#### Exercise data ####

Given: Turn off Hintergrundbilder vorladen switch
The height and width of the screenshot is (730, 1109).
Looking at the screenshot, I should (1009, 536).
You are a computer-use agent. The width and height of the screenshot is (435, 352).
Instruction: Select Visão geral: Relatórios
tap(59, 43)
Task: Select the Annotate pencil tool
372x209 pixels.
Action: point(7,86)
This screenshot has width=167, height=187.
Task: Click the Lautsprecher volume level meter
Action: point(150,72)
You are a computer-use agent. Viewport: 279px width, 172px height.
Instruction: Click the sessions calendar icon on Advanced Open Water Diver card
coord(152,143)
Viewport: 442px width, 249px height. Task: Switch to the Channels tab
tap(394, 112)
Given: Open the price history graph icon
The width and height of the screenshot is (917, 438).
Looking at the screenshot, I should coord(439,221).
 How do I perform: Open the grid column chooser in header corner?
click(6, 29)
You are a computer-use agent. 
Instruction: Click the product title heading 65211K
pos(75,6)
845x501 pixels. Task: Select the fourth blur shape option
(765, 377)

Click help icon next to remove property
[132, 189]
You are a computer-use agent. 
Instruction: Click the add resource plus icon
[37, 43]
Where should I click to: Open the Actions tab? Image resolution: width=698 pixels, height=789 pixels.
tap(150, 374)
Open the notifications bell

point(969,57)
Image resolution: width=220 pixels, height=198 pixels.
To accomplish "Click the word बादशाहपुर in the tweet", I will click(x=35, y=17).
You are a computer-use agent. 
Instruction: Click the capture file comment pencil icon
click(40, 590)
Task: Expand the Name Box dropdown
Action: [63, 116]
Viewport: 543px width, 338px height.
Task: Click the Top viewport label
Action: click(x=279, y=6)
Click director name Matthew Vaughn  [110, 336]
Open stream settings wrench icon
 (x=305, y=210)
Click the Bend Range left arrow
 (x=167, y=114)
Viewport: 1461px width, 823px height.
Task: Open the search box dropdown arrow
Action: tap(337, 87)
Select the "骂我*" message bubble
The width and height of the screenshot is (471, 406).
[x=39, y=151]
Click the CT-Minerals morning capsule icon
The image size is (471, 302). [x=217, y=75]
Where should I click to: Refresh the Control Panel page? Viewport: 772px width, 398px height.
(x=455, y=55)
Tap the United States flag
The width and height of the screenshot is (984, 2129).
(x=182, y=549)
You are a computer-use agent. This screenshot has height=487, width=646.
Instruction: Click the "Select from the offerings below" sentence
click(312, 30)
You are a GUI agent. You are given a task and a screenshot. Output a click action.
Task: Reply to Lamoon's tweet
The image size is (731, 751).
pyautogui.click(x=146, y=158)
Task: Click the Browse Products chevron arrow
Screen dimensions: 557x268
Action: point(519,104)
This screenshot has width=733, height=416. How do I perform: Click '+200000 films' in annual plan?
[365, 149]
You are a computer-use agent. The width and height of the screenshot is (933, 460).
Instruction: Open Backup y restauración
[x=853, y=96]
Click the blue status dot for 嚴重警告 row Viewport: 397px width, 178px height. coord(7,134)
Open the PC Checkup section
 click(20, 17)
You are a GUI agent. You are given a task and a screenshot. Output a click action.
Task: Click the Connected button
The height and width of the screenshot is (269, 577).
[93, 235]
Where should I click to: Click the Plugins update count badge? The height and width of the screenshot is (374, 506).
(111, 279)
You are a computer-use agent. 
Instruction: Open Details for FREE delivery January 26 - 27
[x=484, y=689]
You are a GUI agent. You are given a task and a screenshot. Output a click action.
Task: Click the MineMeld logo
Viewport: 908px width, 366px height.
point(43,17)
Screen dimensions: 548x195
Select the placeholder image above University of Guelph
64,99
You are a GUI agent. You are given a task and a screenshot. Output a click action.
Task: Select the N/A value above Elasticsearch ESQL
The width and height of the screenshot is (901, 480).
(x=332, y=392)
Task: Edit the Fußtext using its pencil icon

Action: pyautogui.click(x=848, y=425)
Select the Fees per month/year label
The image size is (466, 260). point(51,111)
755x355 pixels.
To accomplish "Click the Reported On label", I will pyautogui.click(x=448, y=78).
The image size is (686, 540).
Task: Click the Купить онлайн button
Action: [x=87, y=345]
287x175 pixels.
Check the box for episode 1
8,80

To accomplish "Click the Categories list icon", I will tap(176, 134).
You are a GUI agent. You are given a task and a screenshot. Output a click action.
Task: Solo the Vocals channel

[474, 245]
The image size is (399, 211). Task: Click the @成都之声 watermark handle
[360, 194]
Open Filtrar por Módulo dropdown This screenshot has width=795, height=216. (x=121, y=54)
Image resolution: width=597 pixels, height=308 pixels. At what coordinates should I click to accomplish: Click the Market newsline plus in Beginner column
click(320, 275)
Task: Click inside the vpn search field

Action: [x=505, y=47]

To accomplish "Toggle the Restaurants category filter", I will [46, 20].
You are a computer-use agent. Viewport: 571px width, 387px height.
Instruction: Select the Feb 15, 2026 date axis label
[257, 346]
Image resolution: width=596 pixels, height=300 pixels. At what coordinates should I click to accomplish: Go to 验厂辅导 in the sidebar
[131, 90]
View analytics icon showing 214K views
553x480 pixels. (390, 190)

####

→ **Exercise objective**
Nothing should be omitted or altered. Retype the records exactly.

→ **Answer space**
Given: Turn off Hintergrundbilder vorladen switch
The height and width of the screenshot is (730, 1109).
Looking at the screenshot, I should (1009, 536).
You are a computer-use agent. The width and height of the screenshot is (435, 352).
Instruction: Select Visão geral: Relatórios
tap(59, 43)
Task: Select the Annotate pencil tool
372x209 pixels.
Action: point(7,86)
This screenshot has width=167, height=187.
Task: Click the Lautsprecher volume level meter
Action: point(150,72)
You are a computer-use agent. Viewport: 279px width, 172px height.
Instruction: Click the sessions calendar icon on Advanced Open Water Diver card
coord(152,143)
Viewport: 442px width, 249px height. Task: Switch to the Channels tab
tap(394, 112)
Given: Open the price history graph icon
The width and height of the screenshot is (917, 438).
Looking at the screenshot, I should coord(439,221).
 How do I perform: Open the grid column chooser in header corner?
click(6, 29)
You are a computer-use agent. 
Instruction: Click the product title heading 65211K
pos(75,6)
845x501 pixels. Task: Select the fourth blur shape option
(765, 377)

Click help icon next to remove property
[132, 189]
You are a computer-use agent. 
Instruction: Click the add resource plus icon
[37, 43]
Where should I click to: Open the Actions tab? Image resolution: width=698 pixels, height=789 pixels.
tap(150, 374)
Open the notifications bell

point(969,57)
Image resolution: width=220 pixels, height=198 pixels.
To accomplish "Click the word बादशाहपुर in the tweet", I will click(x=35, y=17).
You are a computer-use agent. 
Instruction: Click the capture file comment pencil icon
click(40, 590)
Task: Expand the Name Box dropdown
Action: [63, 116]
Viewport: 543px width, 338px height.
Task: Click the Top viewport label
Action: click(x=279, y=6)
Click director name Matthew Vaughn  [110, 336]
Open stream settings wrench icon
 (x=305, y=210)
Click the Bend Range left arrow
 (x=167, y=114)
Viewport: 1461px width, 823px height.
Task: Open the search box dropdown arrow
Action: tap(337, 87)
Select the "骂我*" message bubble
The width and height of the screenshot is (471, 406).
[x=39, y=151]
Click the CT-Minerals morning capsule icon
The image size is (471, 302). [x=217, y=75]
Where should I click to: Refresh the Control Panel page? Viewport: 772px width, 398px height.
(x=455, y=55)
Tap the United States flag
The width and height of the screenshot is (984, 2129).
(x=182, y=549)
You are a computer-use agent. This screenshot has height=487, width=646.
Instruction: Click the "Select from the offerings below" sentence
click(312, 30)
You are a GUI agent. You are given a task and a screenshot. Output a click action.
Task: Reply to Lamoon's tweet
The image size is (731, 751).
pyautogui.click(x=146, y=158)
Task: Click the Browse Products chevron arrow
Screen dimensions: 557x268
Action: point(519,104)
This screenshot has width=733, height=416. How do I perform: Click '+200000 films' in annual plan?
[365, 149]
You are a computer-use agent. The width and height of the screenshot is (933, 460).
Instruction: Open Backup y restauración
[x=853, y=96]
Click the blue status dot for 嚴重警告 row Viewport: 397px width, 178px height. coord(7,134)
Open the PC Checkup section
 click(20, 17)
You are a GUI agent. You are given a task and a screenshot. Output a click action.
Task: Click the Connected button
The height and width of the screenshot is (269, 577).
[93, 235]
Where should I click to: Click the Plugins update count badge? The height and width of the screenshot is (374, 506).
(111, 279)
You are a computer-use agent. 
Instruction: Open Details for FREE delivery January 26 - 27
[x=484, y=689]
You are a GUI agent. You are given a task and a screenshot. Output a click action.
Task: Click the MineMeld logo
Viewport: 908px width, 366px height.
point(43,17)
Screen dimensions: 548x195
Select the placeholder image above University of Guelph
64,99
You are a GUI agent. You are given a task and a screenshot. Output a click action.
Task: Select the N/A value above Elasticsearch ESQL
The width and height of the screenshot is (901, 480).
(x=332, y=392)
Task: Edit the Fußtext using its pencil icon

Action: pyautogui.click(x=848, y=425)
Select the Fees per month/year label
The image size is (466, 260). point(51,111)
755x355 pixels.
To accomplish "Click the Reported On label", I will pyautogui.click(x=448, y=78).
The image size is (686, 540).
Task: Click the Купить онлайн button
Action: [x=87, y=345]
287x175 pixels.
Check the box for episode 1
8,80

To accomplish "Click the Categories list icon", I will tap(176, 134).
You are a GUI agent. You are given a task and a screenshot. Output a click action.
Task: Solo the Vocals channel

[474, 245]
The image size is (399, 211). Task: Click the @成都之声 watermark handle
[360, 194]
Open Filtrar por Módulo dropdown This screenshot has width=795, height=216. (x=121, y=54)
Image resolution: width=597 pixels, height=308 pixels. At what coordinates should I click to accomplish: Click the Market newsline plus in Beginner column
click(320, 275)
Task: Click inside the vpn search field

Action: [x=505, y=47]

To accomplish "Toggle the Restaurants category filter", I will [46, 20].
You are a computer-use agent. Viewport: 571px width, 387px height.
Instruction: Select the Feb 15, 2026 date axis label
[257, 346]
Image resolution: width=596 pixels, height=300 pixels. At what coordinates should I click to accomplish: Go to 验厂辅导 in the sidebar
[131, 90]
View analytics icon showing 214K views
553x480 pixels. (390, 190)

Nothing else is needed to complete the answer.